Timoleon was distinguished for gentleness as well as for courage, but towards traitors and despots his hatred was intense. He had once saved the life of his elder brother Timophanes in battle at the imminent peril of his own; but when Timophanes, availing himself of his situation as commander of the garrison in the Acrocorinthus, endeavoured to enslave his country, Timoleon did not hesitate to consent to his death. Twice before had Timoleon pleaded with his brother, beseeching him not to destroy the liberties of his country; but when Timophanes turned a deaf ear to those appeals, Timoleon connived at the action of his friends, who put him to death, whilst he himself, bathed in a flood of tears, stood a little way aloof. The great body of the citizens regarded the conduct of Timoleon with love and admiration. In the mind of Timoleon, however, their approving verdict was far more than outweighed by the reproaches and execrations of his mother. For many years nothing could prevail upon him to return to public life. He buried, himself in the country far from the haunts of men, till a chance voice in the Corinthian assembly nominated him as the leader of the expedition against Dionysius.

Roused by the nature of the cause, and the exhortations of his friends, Timoleon accepted the post thus offered to him. His success exceeded his hopes. As soon as he appeared before Syracuse, Dionysius, who appears to have abandoned all hope of ultimate success, surrendered the citadel into his hands, on condition of being allowed to depart in safety to Corinth (B.C. 343). Dionysius passed the remainder of his life at Corinth, where he is said to have displayed some remnants of his former luxury by the fastidious taste which he showed in the choice of his viands, unguents, dress, and furniture; whilst his literary inclinations manifested themselves in teaching the public singers and actors, and in opening a school for boys.

Timoleon also expelled the other tyrants from the Sicilian cities, and gained a great victory over the Carthaginians at the river Crimesus (or Crimissus). He restored a republican constitution to Syracuse; and his first public act was to destroy the impregnable fortifications of the citadel of Ortygia, the stronghold of the elder and the younger Dionysius. All the rewards which Timoleon received for his great services were a house in Syracuse, and some landed property in the neighbourhood of the city. He now sent for his family from Corinth, and became a Syracusan citizen. He continued, however, to retain, though in a private station, the greatest influence in the state. During the latter part of his life, though he was totally deprived of sight, yet, when important affairs were discussed in the assembly, it was customary to send for Timoleon, who was drawn in a car into the middle of the theatre amid the shouts and affectionate greetings of the assembled citizens. When the tumult of his reception had subsided he listened patiently to the debate. The opinion which he pronounced was usually ratified by the vote of the assembly; and he then left the theatre amidst the same cheers which had greeted his arrival.

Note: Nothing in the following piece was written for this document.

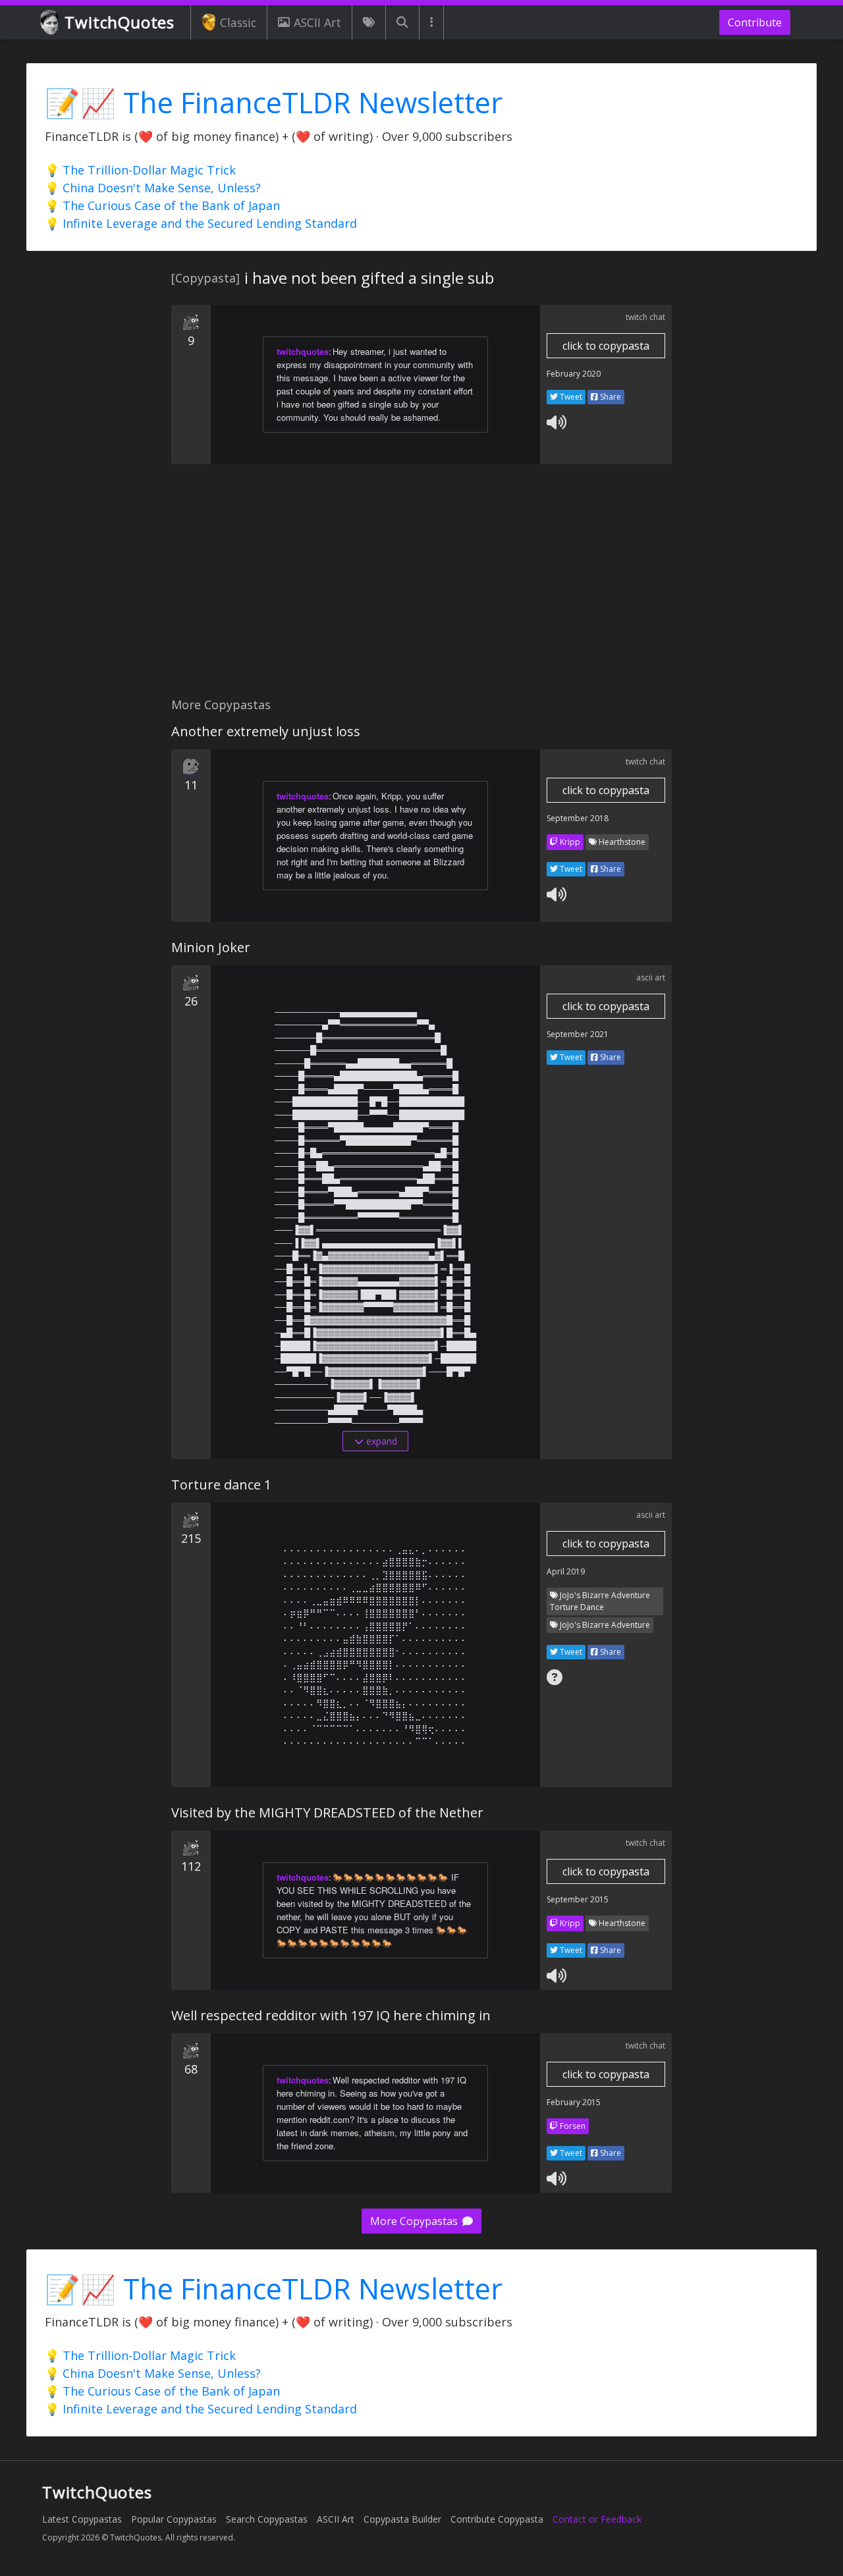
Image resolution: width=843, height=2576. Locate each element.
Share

In this happy and honoured condition he breathed his last in B.C. 336, a few years after the battle of Crimesus. He was splendidly interred at the public cost, whilst the tears of the whole Syracusan population followed him to the grave.



CHAPTER XIX.

PHILIP OF MACEDON, B.C. 359-336.

The internal dissensions of Greece produced their natural fruits; and we shall have now to relate the downfall of her independence and her subjugation by a foreign power. This power was Macedonia, an obscure state to the north of Thessaly, hitherto overlooked and despised, and considered as altogether barbarous, and without the pale of Grecian civilization. But though the Macedonians were not Greeks, their sovereigns claimed to be descended from an Hellenic race, namely, that of Temenus of Argos; and it is said that Alexander I. proved his Argive descent previously to contending at the Olympic games. Perdiccas is commonly regarded as the founder of the monarchy; of the history of which, however, little is known till the reign of Amyntas I., his fifth successor, who was contemporary with the Pisistratidae at Athens. Under Amyntas, who submitted to the satrap Megabyzus, Macedonia became subject to Persia, and remained so till after the battle of Plataea. The reigns of the succeeding sovereigns present little that is remarkable, with the exception of that of Archelaus (B.C. 413). This monarch transferred his residence from AEgae to Pella, which thus became the capital. He entertained many literary men at his court, such as Euripides, who ended his days at Pella. Archelaus was assassinated in B.C. 399, and the crown devolved upon Amyntas II., a representative of the ancient line. Amyntas left three sons, the youngest being the celebrated Philip, of whom we have now to speak.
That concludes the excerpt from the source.